Enunciado 1.
No trecho sobre o bitcoin, reescreva por favor de forma mais curta o parágrafo que começa com "Com a descoberta e a notoriedade", mantendo os fatos principais.
Enunciado 2.
Diga se cada afirmação abaixo está de acordo com o trecho sobre o bitcoin, respondendo sim ou não e citando as palavras do trecho que decidem a resposta.
(a) Rafael considera que as transações com bitcoin são totalmente anônimas.
(b) Com um celular pré-pago sem registro, é impossível acompanhar a trajetória da moeda.
(c) A criptografia não torna o bitcoin mais ou menos suscetível à criminalidade do que as outras moedas.
Enunciado 3.
Segundo o trecho sobre o bitcoin, o que cada usuário tem que torna possível rastrear a moeda?

Trecho da página.

Com a descoberta e a notoriedade de crimes virtuais usando, principalmente, o bitcoin como forma de pagamento, o anonimato de quem lida com as moedas criptografadas passou a ser debatido pela mídia. Para Rafael, o registro do usuário na Blockchain, mesmo que por meio de códigos, impede que as transações sejam totalmente anônimas. “É preciso encontrar mecanismos que permitam rastrear o bitcoin, mostrando de onde saiu e para onde foi determinada moeda, o que pode ser feito, pois cada usuário tem um IP. No entanto, se o negociador tem um celular pré-pago sem registro, por exemplo, fica mais complicado acompanhar a trajetória da moeda, mas ainda assim é possível”, esclarece o empresário. 

A facilidade oferecida pela criptografia da moeda não a torna, no entanto, mais ou menos suscetível à criminalidade do que as outras. “Não dá, por exemplo, para furtar uma carteira cheia de bitcoins. O que se pode fazer com esses recursos são crimes que não diferem muito do ato de esconder dinheiro em dólar”, completa Rafael.

Material fornecido.
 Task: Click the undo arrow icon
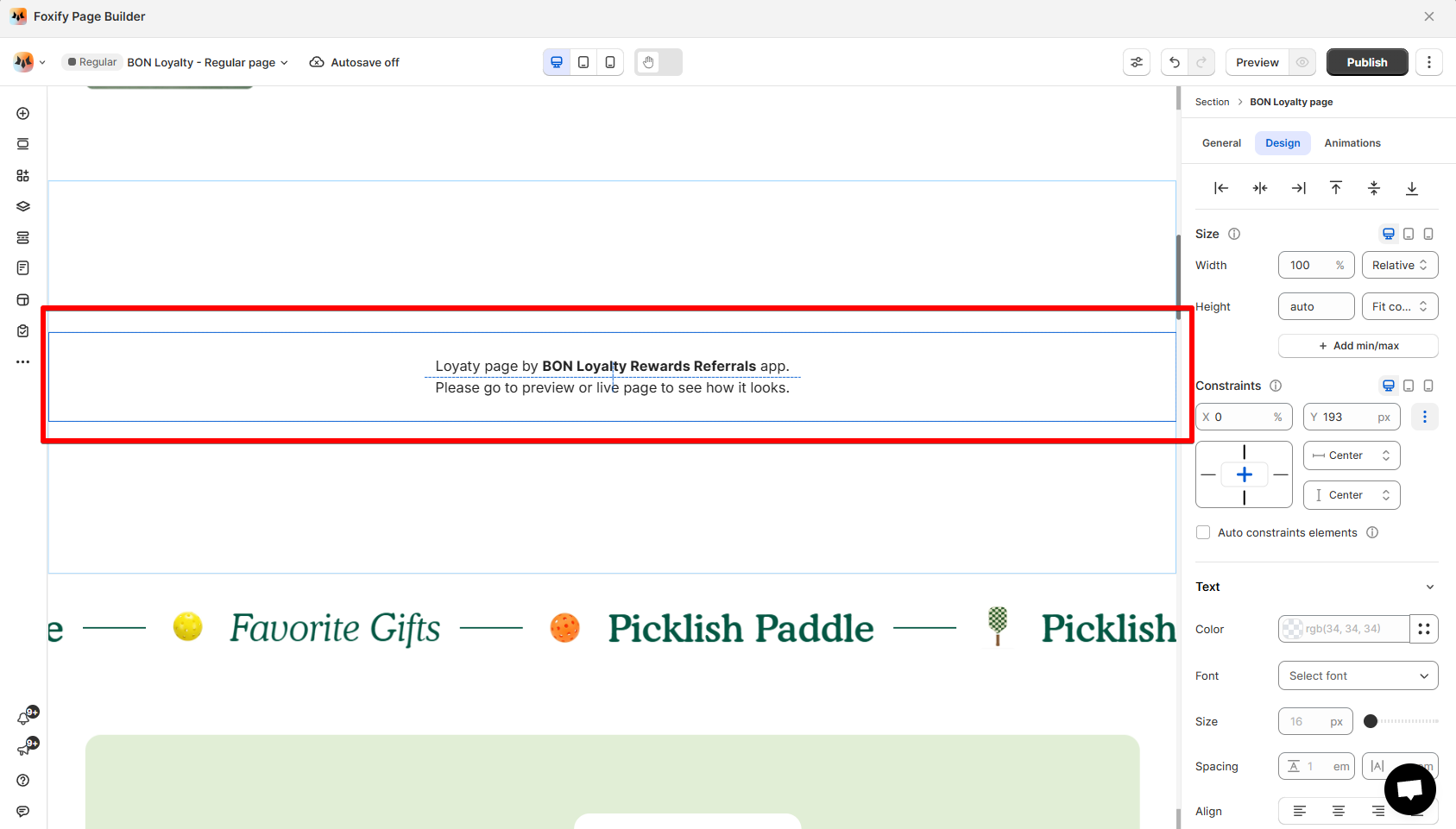pyautogui.click(x=1174, y=62)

Resolução 1.
Com a notoriedade de crimes virtuais pagos principalmente em bitcoin, a mídia passou a debater o anonimato de quem usa moedas criptografadas. Para Rafael, o registro do usuário na Blockchain, mesmo por códigos, impede o anonimato total das transações. Segundo o empresário, como cada usuário tem um IP, é possível rastrear de onde saiu e para onde foi cada moeda. Com um celular pré-pago sem registro, o acompanhamento fica mais complicado, mas ainda é possível.

Resolução 2.
(a) Não: "impede que as transações sejam totalmente anônimas".
(b) Não: "fica mais complicado acompanhar a trajetória da moeda, mas ainda assim é possível".
(c) Sim: "não a torna, no entanto, mais ou menos suscetível à criminalidade do que as outras".

Resolução 3.
Cada usuário tem um IP.